Two German twins, both participating in the women's marathon at the Rio Olympics, have sparked outrage after crossing the finishing line holding hands.

Instead of being interpreted as sisterly love, the gesture was seen as a way of gaining “media attention”.

Anna and Lisa Hahner, both 26, finished 15 minutes under their personal best times, coming in 81 and 82 place respectively - giving further fuel to the criticism.

Sports director of the German Athletics Federation, Thomas Kurschilgen, highlighted their slow times and said the hand holding made the race look like a “fun run”.

“Victory and medals are not the only goal,” Mr Kurschilgen told the New York Times. “Still, every athlete in the Olympic competitions should be motivated to demonstrate his or her best performance and aim for the best possible result.”

“Their main aim was to generate media attention. That is what we criticize.”

Rio 2016: Yesterday's Highlights

If this was the twins’ goal, it apparently succeeded - there was another German runner in the race, Anja Scherl, who came in 44th place but received little attention for her superior performance.

The Hahner sisters also received negative coverage in the German press. Columnist Lars Wallrodt said the act was “ingenious self-marketing”.
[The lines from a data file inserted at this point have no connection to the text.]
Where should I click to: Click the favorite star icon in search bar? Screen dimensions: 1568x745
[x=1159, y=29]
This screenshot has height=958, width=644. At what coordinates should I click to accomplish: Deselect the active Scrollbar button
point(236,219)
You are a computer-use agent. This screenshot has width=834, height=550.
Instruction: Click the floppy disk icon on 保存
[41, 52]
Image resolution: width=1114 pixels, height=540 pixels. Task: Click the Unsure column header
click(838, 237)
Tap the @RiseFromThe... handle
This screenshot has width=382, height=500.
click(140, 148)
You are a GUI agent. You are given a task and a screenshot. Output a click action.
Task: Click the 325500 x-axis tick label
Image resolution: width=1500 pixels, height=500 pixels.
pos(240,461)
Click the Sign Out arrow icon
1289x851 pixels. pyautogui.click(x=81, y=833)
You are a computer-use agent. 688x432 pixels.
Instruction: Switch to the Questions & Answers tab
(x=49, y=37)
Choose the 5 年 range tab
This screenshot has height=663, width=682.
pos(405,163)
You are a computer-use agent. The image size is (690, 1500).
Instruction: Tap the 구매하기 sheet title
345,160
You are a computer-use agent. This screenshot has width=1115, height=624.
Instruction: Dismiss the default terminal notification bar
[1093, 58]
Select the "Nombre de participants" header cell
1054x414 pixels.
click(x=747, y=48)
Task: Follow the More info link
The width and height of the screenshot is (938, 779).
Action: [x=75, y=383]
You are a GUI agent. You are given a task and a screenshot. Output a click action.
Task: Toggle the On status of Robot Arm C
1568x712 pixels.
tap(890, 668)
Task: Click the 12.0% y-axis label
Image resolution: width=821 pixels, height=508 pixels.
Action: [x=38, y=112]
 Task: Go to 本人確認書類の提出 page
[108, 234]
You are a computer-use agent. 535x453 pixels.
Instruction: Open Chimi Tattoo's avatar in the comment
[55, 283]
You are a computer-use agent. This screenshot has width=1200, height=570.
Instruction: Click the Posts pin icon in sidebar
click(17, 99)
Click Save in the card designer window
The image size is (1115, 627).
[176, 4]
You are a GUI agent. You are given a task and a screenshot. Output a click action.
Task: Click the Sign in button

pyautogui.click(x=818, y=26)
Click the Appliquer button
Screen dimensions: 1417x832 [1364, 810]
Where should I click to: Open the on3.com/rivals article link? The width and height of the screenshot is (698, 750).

“The Olympics is the meeting of the best athletes, measuring the peak performance of each country's best,” Mr Wallrodt wrote in Die Welt. “If the Hahners jointly want to cross the finish line, beaming and holding hands, then they can - in the countryside home run in St. Pölten or the Miss-Braided run in Solingen."

However, the pair defended their actions. “We trained the last four years to participate in this marathon,” Anna Hahner said. “Neither the time nor the position was what made us happy but to know that we did the best that was possible that day.”

They insisted the hand holding was not planned but said it was “magical” that they could finish the marathon together.